Par Alexandre Medawar
2020 - 04
En ces temps de confinement plus ou moins volontaire, il eût été facile de vous proposer des images à consulter et à apprécier à partir de vos écrans. Depuis plusieurs mois, la culture paie un lourd tribut aux décisions politiques et sanitaires. Musées, galeries, festivals et librairies ont été parmi les premiers à devoir fermer leurs portes. Comme les restaurants, ces institutions vivent de la fréquentation de leurs visiteurs. Les plus fortunées d’entre elles essaient d’offrir à leur public un ersatz virtuel de leurs œuvres en ligne. Par ailleurs, une très large palette de sites Internet ayant trait à la littérature, à la photographie, à l’art dans toutes ses formes, peut être consultée librement, même si c’est au prix d’un espionnage permanent de nos goûts et de nos errements digitaux. Encore faut-il disposer chez soi d’un ordinateur, d’un écran, d’une connexion et d’un minimum de courant électrique , gageure pour de nombreux foyers libanais. Car ni la télévision, devenue moulin à broyer l’intelligence, ni les téléphones « intelligents » ne sont adaptés à la consommation de culture. Tout au plus, sur ces derniers, on consultera :
- le compte-rendu quotidien des victimes du covid-19 par pays,
- les analyses diverses sur l’origine du virus ou sur l’emprisonnement à domicile forcé d’une partie de l’humanité,
- les recettes pour s’occuper joyeusement à cinq dans 60m2 24/7 sans finir comme Natascha Kampusch,
- la profusion de journaux de confinement qui, pour les plus intéressants, serviront de matériaux pour une thèse sur la vacuité et l’ennui d’ici quelques années.

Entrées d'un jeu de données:
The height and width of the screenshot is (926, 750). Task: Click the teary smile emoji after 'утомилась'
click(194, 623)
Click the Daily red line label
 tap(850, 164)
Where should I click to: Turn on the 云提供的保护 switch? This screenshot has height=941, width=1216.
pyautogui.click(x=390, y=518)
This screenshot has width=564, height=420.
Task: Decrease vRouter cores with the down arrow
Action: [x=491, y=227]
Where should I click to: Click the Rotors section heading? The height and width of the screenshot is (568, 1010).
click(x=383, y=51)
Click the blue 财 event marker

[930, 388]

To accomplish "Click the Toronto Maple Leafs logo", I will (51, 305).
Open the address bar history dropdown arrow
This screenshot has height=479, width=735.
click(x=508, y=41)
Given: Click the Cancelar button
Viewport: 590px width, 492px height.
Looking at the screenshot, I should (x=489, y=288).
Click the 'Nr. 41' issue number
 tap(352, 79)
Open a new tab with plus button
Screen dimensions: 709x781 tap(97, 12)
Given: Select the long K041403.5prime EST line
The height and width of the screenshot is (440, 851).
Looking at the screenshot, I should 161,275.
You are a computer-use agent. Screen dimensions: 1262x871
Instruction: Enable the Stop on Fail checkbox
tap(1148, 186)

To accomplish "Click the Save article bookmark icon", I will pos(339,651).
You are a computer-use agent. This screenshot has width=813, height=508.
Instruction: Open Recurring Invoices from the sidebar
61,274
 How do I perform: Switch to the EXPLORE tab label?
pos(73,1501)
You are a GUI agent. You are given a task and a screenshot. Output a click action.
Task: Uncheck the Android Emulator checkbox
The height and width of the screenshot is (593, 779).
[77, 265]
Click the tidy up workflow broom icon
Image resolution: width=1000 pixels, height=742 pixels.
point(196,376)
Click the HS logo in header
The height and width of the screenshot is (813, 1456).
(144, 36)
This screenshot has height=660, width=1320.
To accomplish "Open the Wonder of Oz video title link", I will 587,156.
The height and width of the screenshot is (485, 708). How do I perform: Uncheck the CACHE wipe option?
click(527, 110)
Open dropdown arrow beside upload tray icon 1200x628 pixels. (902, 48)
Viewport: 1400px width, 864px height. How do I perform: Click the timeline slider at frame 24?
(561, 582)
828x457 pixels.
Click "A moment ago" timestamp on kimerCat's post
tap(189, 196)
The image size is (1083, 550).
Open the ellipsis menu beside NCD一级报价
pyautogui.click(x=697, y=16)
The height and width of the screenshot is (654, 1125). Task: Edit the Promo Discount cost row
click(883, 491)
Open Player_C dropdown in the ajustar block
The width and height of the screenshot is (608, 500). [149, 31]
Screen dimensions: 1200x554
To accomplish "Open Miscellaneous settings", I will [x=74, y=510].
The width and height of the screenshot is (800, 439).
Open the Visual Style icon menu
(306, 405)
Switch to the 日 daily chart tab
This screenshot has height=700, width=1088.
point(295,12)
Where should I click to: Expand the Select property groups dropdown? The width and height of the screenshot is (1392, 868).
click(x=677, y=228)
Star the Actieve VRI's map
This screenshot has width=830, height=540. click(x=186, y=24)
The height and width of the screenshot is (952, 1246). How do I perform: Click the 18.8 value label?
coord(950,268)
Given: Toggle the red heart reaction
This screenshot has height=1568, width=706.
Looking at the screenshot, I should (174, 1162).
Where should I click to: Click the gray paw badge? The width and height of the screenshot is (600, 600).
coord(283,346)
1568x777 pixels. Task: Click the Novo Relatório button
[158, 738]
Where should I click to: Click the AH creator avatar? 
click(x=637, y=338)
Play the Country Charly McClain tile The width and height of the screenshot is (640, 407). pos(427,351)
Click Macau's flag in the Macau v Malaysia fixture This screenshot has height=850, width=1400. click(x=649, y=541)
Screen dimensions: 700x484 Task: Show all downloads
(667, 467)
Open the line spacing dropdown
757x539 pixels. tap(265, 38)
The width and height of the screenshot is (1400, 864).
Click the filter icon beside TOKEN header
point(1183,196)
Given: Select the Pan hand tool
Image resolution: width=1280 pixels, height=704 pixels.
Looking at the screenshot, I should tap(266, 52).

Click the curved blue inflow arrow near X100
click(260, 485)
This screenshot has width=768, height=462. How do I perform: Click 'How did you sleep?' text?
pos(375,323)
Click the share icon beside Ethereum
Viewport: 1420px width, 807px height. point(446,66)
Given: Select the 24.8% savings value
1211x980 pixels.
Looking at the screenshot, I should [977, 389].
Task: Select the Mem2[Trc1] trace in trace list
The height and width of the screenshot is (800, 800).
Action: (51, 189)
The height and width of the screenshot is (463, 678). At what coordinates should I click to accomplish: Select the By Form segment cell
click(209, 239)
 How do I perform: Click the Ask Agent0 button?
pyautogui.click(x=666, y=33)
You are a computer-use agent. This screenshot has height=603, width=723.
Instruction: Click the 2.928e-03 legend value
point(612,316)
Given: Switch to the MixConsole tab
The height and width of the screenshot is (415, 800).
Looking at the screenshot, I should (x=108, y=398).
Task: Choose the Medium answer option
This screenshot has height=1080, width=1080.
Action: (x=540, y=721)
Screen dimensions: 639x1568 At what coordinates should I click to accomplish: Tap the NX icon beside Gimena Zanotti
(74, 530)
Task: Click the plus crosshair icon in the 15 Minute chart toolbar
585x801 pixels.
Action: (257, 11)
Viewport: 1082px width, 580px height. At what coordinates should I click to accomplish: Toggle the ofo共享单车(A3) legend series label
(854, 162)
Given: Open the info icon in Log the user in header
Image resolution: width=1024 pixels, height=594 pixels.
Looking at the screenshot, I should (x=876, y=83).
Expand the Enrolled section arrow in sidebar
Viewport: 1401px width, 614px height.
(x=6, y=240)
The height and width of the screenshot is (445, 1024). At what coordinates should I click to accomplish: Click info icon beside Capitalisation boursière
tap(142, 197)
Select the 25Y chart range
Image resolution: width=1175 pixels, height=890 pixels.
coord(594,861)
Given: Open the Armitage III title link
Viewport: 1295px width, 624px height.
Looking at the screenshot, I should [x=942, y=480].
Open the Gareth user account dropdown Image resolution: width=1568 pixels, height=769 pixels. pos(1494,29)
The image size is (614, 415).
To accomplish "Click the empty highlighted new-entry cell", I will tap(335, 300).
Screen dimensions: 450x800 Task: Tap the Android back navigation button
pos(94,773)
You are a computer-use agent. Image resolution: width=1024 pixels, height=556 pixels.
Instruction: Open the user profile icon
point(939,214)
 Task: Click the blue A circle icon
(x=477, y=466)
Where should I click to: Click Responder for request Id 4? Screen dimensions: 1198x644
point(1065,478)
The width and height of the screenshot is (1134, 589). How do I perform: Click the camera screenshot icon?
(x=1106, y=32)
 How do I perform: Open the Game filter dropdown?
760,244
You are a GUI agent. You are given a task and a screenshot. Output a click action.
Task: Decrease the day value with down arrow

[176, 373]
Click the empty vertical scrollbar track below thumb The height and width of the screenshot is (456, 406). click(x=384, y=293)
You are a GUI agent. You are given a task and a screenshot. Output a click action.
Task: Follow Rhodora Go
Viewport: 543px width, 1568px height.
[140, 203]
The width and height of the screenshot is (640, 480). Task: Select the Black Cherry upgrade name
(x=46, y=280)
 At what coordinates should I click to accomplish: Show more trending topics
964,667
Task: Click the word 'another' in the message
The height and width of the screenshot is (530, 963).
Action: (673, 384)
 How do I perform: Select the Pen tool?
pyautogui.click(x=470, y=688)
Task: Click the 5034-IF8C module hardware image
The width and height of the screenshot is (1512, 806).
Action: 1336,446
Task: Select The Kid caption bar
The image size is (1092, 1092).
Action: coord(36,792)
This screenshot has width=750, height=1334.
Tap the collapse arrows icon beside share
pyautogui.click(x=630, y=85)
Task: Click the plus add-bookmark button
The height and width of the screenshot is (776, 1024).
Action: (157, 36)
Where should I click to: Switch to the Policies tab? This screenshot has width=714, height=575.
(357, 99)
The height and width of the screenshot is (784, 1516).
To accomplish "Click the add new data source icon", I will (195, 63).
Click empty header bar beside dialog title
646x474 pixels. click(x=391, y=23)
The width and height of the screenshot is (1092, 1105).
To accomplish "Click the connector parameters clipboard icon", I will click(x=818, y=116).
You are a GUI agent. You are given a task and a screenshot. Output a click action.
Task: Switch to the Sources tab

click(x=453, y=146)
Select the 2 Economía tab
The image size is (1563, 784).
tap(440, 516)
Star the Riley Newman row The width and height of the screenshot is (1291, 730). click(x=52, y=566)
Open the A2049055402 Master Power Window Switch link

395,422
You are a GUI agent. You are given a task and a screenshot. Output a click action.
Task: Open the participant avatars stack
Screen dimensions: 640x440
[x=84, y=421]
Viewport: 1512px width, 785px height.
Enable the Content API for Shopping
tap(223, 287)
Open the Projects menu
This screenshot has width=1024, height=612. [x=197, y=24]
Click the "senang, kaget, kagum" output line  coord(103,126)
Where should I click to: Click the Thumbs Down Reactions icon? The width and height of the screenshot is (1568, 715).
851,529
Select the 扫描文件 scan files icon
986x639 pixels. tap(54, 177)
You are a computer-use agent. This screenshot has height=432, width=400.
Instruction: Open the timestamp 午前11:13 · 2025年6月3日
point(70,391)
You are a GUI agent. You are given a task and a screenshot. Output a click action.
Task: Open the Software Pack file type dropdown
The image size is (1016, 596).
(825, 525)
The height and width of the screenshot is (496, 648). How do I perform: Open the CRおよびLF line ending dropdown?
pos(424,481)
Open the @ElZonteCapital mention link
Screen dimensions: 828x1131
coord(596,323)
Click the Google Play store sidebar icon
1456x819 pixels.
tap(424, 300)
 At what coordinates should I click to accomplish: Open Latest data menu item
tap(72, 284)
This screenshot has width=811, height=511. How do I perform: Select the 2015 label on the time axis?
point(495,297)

▶ [SÉRIE D'EXERCICES]
A – Selon le texte sur la culture pendant le confinement, pourquoi les fermetures frappent-elles durement les musées, galeries, festivals et librairies ? Répondez en une à trois phrases.
B – Reprenez le texte sur la culture pendant le confinement à la suite de sa dernière phrase.

▶ [CORRIGÉ DES EXERCICES]
A – Comme les restaurants, ces institutions vivent de la fréquentation de leurs visiteurs. Elles ont été parmi les premières à devoir fermer leurs portes et se sont donc retrouvées privées de leur public.

B –
Que reste-t-il alors ? Que reste-t-il quand plus rien ne fonctionne, quand les rues sont interdites à la population*, quand l'économie s'enfonce dans les ténèbres, quand l’électricité se fait la malle, quand les serveurs sont saturés, quand les réseaux sont en panne et que la peur de l'ennemi invisible nous hante ?
Le livre est certainement – après la stèle gravée – ce qui nous reste de mieux. Fait de textes et d’images, il est le meilleur vecteur de la découverte, du savoir, de l'imaginaire, de la fantaisie et de la distraction quand on est coincé entre quatre murs. Il n'est pas une consolation au confinement. Il est patient. Il ne meurt pas. Il supporte le temps long et la poussière. Il n’a pas besoin d’être rechargé une fois par jour. Un peu de lumière lui suffit pour nous éclairer. Il peut même servir à allumer un feu. Pour mieux voir, comprendre et réfléchir. Pour se réchauffer. Pour se libérer de l’isolement et de l’oppression enfin. Lire rend libre.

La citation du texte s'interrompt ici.